GIVEN ENTRIES:
◆ ◆ ◆

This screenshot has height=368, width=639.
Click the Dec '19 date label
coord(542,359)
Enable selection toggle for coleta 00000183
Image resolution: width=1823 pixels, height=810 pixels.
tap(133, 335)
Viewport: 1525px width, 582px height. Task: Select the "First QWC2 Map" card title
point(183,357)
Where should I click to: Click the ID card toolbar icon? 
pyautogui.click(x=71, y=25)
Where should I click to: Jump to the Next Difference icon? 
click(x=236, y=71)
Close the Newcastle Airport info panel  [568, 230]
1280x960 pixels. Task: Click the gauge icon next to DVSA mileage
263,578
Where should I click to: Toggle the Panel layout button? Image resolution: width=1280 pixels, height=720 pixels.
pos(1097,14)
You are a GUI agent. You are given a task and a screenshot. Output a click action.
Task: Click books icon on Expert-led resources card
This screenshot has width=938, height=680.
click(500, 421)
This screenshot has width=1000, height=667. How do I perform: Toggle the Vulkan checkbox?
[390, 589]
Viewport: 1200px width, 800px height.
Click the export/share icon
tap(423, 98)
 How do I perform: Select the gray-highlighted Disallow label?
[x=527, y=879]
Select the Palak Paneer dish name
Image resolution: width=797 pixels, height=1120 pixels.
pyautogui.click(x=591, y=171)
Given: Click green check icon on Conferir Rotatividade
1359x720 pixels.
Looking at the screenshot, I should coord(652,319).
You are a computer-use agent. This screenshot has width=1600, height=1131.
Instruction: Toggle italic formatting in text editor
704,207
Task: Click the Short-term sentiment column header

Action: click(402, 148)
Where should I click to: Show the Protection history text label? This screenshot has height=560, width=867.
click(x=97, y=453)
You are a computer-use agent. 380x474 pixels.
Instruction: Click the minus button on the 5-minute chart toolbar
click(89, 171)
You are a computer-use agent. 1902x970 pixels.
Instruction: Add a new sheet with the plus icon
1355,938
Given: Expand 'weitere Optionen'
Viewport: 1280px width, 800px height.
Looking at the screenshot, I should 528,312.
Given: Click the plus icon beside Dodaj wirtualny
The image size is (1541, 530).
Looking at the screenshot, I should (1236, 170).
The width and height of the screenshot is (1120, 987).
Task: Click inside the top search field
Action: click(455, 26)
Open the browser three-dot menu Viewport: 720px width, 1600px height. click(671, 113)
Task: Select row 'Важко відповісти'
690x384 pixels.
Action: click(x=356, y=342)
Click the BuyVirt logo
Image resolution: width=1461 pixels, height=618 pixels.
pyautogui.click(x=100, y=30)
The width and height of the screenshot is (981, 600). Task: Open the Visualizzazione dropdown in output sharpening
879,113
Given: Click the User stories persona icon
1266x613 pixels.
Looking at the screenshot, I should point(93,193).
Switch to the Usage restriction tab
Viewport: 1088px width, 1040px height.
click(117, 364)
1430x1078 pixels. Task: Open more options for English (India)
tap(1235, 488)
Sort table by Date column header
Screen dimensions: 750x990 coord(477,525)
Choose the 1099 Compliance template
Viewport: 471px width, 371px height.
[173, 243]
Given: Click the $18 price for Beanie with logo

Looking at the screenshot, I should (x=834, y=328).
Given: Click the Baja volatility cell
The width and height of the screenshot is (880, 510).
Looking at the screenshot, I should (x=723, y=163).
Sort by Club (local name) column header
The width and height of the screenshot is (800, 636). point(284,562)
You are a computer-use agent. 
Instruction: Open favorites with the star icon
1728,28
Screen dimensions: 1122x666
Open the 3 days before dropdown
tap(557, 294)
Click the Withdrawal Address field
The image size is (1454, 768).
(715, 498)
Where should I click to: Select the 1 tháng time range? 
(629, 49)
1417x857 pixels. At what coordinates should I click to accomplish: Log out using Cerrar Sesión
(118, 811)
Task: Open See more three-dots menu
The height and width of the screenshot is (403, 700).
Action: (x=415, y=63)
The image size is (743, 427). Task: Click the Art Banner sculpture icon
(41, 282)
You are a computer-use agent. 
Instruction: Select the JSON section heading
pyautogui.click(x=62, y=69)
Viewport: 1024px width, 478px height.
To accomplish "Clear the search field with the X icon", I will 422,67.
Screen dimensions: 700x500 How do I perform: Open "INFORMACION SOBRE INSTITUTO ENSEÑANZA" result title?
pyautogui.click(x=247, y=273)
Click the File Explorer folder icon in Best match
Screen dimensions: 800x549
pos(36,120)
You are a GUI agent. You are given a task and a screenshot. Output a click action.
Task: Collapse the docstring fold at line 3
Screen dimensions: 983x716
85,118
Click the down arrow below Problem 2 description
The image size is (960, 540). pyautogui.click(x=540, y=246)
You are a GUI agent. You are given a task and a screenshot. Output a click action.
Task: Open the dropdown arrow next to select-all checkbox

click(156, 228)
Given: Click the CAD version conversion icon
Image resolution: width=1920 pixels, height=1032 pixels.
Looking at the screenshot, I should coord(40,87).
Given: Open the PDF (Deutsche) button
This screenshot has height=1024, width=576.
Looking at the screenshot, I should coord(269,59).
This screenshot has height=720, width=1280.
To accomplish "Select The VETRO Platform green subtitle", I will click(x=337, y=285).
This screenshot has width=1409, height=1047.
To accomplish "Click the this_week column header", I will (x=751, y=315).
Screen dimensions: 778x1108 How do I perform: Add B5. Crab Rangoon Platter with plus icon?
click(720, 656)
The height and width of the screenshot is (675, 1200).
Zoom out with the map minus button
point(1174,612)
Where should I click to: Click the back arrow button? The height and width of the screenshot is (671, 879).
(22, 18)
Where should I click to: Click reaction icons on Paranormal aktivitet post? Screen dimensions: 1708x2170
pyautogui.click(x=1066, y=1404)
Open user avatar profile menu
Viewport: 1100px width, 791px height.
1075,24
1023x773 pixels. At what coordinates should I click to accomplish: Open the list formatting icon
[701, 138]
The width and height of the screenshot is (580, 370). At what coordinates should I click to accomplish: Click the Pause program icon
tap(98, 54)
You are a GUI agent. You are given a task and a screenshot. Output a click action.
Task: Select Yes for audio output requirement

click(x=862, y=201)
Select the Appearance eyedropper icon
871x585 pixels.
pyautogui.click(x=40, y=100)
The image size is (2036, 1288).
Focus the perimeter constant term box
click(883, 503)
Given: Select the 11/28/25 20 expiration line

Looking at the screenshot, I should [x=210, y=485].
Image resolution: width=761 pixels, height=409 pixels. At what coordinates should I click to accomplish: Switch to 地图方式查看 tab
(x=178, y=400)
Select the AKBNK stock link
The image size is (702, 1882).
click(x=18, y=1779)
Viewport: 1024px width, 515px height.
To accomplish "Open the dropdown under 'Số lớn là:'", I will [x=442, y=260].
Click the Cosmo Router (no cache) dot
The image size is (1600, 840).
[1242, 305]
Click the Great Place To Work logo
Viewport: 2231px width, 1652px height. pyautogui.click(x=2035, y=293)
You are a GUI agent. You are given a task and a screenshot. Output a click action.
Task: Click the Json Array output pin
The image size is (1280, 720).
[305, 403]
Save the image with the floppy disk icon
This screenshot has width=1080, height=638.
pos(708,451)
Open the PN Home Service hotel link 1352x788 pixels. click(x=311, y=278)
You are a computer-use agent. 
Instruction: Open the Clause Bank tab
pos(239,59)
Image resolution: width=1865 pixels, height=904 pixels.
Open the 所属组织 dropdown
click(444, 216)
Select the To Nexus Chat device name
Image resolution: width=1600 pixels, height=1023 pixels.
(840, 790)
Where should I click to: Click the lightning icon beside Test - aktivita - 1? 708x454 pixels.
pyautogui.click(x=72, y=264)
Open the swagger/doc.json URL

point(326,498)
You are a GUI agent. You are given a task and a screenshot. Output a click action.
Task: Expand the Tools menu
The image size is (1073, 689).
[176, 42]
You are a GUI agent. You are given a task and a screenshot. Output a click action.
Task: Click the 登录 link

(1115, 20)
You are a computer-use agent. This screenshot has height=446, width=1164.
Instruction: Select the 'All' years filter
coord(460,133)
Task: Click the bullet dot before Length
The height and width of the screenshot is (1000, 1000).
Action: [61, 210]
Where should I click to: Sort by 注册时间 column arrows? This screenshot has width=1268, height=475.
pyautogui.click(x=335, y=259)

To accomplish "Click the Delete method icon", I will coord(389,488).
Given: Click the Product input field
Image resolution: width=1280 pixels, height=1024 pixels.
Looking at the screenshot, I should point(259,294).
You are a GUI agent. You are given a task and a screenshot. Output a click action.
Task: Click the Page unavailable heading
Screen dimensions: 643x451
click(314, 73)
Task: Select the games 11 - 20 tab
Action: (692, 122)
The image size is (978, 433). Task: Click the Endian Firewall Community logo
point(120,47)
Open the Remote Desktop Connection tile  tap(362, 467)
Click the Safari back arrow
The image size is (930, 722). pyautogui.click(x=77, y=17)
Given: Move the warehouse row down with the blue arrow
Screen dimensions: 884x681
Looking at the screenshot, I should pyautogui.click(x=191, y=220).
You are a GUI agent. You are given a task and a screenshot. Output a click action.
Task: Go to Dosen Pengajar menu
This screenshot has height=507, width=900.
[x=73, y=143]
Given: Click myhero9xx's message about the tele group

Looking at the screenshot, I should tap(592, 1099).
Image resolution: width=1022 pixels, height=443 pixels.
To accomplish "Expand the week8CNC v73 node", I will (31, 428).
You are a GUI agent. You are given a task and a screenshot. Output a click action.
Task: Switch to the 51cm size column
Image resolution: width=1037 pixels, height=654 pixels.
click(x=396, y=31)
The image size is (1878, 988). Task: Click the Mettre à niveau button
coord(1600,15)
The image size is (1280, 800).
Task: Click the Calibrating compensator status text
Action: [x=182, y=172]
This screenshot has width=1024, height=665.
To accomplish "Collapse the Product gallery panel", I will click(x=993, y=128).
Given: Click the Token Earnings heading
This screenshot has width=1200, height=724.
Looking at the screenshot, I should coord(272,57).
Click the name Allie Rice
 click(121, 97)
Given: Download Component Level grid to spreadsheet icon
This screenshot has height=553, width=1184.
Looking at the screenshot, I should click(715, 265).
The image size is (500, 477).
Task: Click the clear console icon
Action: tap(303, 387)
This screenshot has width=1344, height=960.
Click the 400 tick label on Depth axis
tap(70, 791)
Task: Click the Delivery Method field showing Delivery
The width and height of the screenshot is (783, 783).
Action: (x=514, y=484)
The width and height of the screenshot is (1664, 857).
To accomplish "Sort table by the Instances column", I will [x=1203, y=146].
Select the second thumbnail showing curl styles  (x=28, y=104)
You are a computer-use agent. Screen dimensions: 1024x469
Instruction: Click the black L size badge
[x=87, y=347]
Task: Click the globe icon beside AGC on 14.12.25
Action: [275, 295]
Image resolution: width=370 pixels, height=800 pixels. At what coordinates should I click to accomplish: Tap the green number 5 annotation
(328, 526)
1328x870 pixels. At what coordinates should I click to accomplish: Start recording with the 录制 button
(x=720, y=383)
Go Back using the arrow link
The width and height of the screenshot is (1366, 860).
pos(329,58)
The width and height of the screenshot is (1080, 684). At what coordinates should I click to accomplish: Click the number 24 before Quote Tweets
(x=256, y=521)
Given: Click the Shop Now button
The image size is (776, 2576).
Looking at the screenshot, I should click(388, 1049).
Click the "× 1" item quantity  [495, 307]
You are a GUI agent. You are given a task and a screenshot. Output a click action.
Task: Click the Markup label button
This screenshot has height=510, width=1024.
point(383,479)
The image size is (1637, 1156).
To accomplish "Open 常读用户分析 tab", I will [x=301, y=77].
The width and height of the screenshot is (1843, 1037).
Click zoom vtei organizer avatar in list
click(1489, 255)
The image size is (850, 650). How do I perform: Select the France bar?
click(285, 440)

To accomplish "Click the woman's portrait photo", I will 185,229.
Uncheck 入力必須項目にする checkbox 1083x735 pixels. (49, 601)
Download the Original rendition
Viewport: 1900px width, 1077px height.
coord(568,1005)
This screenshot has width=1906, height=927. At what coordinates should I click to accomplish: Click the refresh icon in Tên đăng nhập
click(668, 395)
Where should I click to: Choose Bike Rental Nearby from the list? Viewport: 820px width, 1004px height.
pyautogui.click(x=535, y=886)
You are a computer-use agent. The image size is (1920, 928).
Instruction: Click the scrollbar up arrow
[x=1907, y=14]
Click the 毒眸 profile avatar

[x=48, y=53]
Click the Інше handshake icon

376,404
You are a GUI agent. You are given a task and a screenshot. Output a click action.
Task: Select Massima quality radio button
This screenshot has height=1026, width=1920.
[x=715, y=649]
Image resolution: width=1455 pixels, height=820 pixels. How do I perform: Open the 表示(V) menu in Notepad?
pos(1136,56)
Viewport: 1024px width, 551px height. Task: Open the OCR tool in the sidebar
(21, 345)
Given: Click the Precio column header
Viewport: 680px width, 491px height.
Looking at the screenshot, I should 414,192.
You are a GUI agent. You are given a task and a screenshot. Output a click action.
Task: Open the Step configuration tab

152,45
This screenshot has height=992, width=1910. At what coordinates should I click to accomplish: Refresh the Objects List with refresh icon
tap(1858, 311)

◆ ◆ ◆

TASK GOAL: Take the line with "Instruction: Click the scrollbar up arrow" and every line after it in the data, and please reproduce them exactly, leaving out all other lines.

REPLY:
Instruction: Click the scrollbar up arrow
[x=1907, y=14]
Click the 毒眸 profile avatar

[x=48, y=53]
Click the Інше handshake icon

376,404
You are a GUI agent. You are given a task and a screenshot. Output a click action.
Task: Select Massima quality radio button
This screenshot has height=1026, width=1920.
[x=715, y=649]
Image resolution: width=1455 pixels, height=820 pixels. How do I perform: Open the 表示(V) menu in Notepad?
pos(1136,56)
Viewport: 1024px width, 551px height. Task: Open the OCR tool in the sidebar
(21, 345)
Given: Click the Precio column header
Viewport: 680px width, 491px height.
Looking at the screenshot, I should 414,192.
You are a GUI agent. You are given a task and a screenshot. Output a click action.
Task: Open the Step configuration tab

152,45
This screenshot has height=992, width=1910. At what coordinates should I click to accomplish: Refresh the Objects List with refresh icon
tap(1858, 311)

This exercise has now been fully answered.